Health Benefits,TIPS AND TRICKS

When you are trying to adopt healthy eating habits to help stay as young as you can for as long as you can, how you cook your food is just as important as what you eat. It is possible to prepare your favorite recipes using basic cooking methods that use less fat than traditional approaches.

You don’t have to be an accomplished cook to create low fat healthful cuisine that tastes great. The main challenge to eating well while watching calories is to choose nutrient dense food and avoid excess dietary fat without giving up flavour. Below are five low fat cooking techniques you can master.

  • Steaming– this is simply cooking food in an enclosed environment infused with steam. Light steaming is one of the healthiest cooking methods, and is particularly well suited to cooking vegetables, fish fillets and chicken breasts. Steaming helps retain nutrients. This technique is very easy to master, simply place the food in a perforated basket and suspend it above simmering water or better still you can use an electric steamer. You can also add seasonings to the water to flavor the food as it cooks.

Try this– steam one fish fillet by wrapping it in foil with few garlic cloves, grated fresh ginger, onion and scent leaves. After squeezing fresh lemon juice over the fish, wrap it closed and place in a steamer basket. Bring 2 inches of water to a boil in a pot, put basket over water and cover. Steam for about 6 minutes.

  • Stir-frying– this is also a healthy cooking method because it only requires a little amount of vegetable oil, as opposed to the saturated fats associated with traditional frying method. Stir-fried vegetables are cooked for a very short period, which helps retain more nutrients as well as texture, flavor and color. This method of cooking requires that food be cut into small, uniform pieces to ensure every ingredient is cooked thoroughly. This method of cooking requires your full attention because continuous stirring and sometimes tossing of the ingredients are necessary to prevent food from sticking to the pan.

Tip– vegetables should be properly diced or chopped; meats should be trimmed of fat and sliced. Spices should be laid out on a plate and ready to go.

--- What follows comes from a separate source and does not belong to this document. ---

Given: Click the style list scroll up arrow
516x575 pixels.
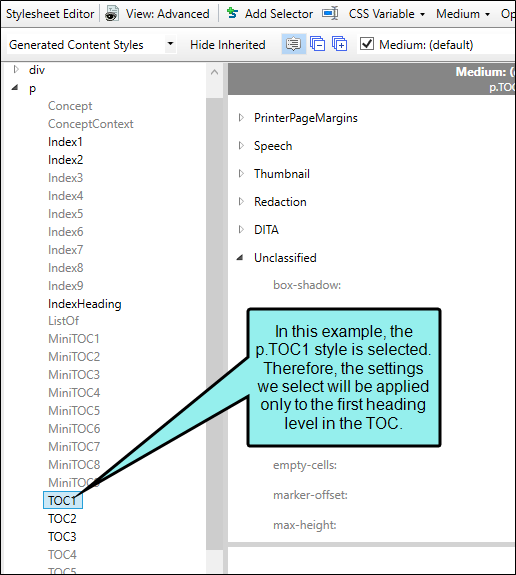Looking at the screenshot, I should (x=215, y=72).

Try this– heat a non-stick wok/pan over high heat; spray with oil. Add ½ cup chopped onions, 1 minced garlic clove, 1 medium sized chopped red bell pepper and a dash of chili pepper flakes; stir-fry for about 30 seconds. Add ½ cup chicken broth and ½ cup white wine; simmer for about 2 minutes. Add ½ pound of medium-size shrimp; cover and cook for 5 minutes.

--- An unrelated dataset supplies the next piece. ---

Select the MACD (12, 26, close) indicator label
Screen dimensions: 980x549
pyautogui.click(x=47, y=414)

  • Microwaving– “microwaving cooks essentially like steaming,” says Victoria a Wise, a chef and author of The Well-Filled Microwave. “And like steaming, it lends itself to low fat or no fat cooking. The foods that do well these ways are vegetables, which retain their color along with their nutrients, and fish and chicken, which plump up well compared to feet and pork”. The power of the microwave depends on the wattage per square foot of internal oven space: the higher the wattage and smaller the oven, the more powerful.

Tips– cover food to retain the moisture, this gives it its succulence. Although some manuals suggest using plastic wrap to cover, some studies show that molecules from the wrap can travel into food. Use covered casserole dishes or cover with a flat, glass plate.

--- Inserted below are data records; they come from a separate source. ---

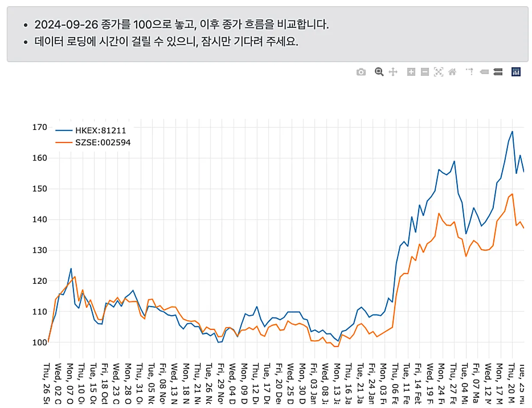Zoom out of the chart
This screenshot has width=532, height=408.
[x=424, y=71]
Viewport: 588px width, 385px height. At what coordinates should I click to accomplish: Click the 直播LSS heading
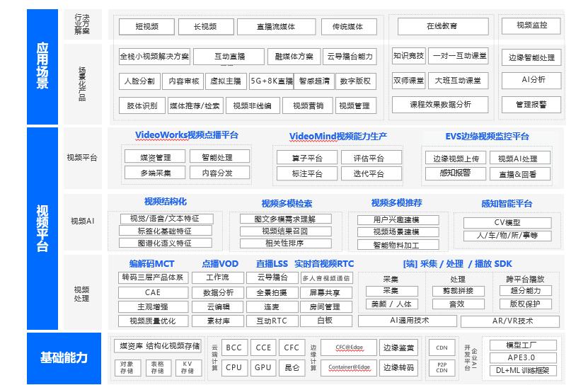click(272, 264)
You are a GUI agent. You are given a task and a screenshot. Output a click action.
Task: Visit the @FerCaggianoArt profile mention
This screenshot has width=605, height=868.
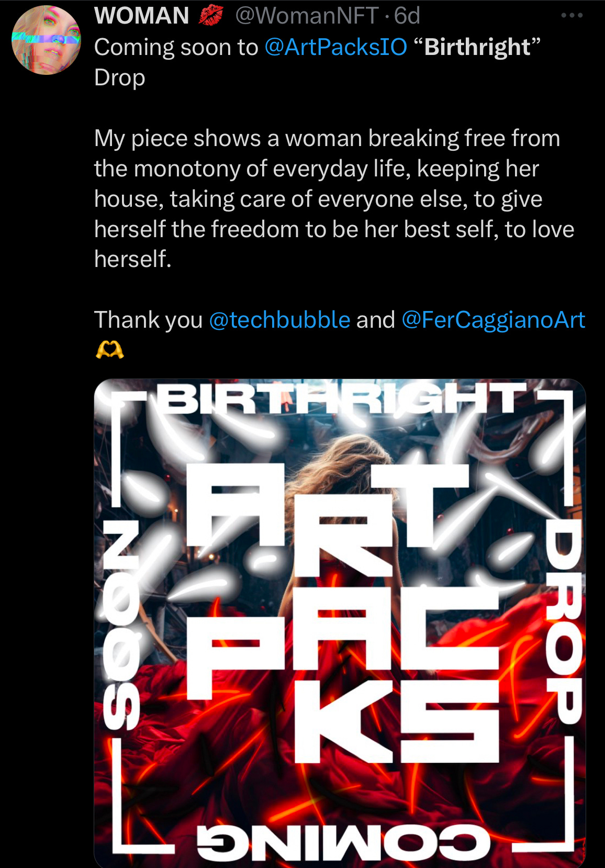point(493,320)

Remember to use microwave-safe glass, ceramic or planting cooking vessels. Most glass bowls and baking dishes are safe, Wise says, and ceramic and plastic items will say on the packaging if they are microwave safe. Never put metal, Styrofoam or plastic deli containers in the microwave.

Try this– place 1 ¾ to 2 pounds of fish fillet in a large microwave-safe dish. Prepare a marinade of your choice. Add marinade to fish and set aside for 20 minutes. Cover the dish and microwave on high for 4-9 minutes (depending on thickness of fillet) until juices are clear and fish flakes in center. Remove and let cool for 2 minutes.

  • Roasting and baking– roasting is similar to baking food, but is usually done at higher temperatures. Roasting is good for meat, poultry, seafood and vegetables. To keep your roast as healthy as possible, lightly coat the food with olive oil and put a rack in the roasting pan so that the fat can drip away from the food. Additionally, use fat free liquids, such as lemon juice, to baste the food in place of the pan drippings. Roasted vegetables are a delicious way to include more vegetables in your diet, but remember to roast the vegetables in a separate pan if you are having them with meat, so that the fat from the meat does not end up soaked into the vegetables.
  • Pressure cooking– food cooked in a pressure cooker requires very little water and time, which means that vitamins and minerals are kept intact. The cooker seals in steam created by the boiling liquid, which intensifies the flavors. This means that you don’t need to add any oil or fat for taste or richness. Soups and stews that would usually take hours to simmer can be ready in 15 minutes, rice in five and most vegetables in about three.

Tips– Use a timer when pressure-cooking. This method cooks so quickly that every second counts.

Don’t fill your cooker more than two-thirds full. When cooking foods that expand, such as beans and rice, fill only halfway to allow for the build up of steam and pressure.

Be very careful when opening the lid. Never put your face over the pit because of the heat of the steam.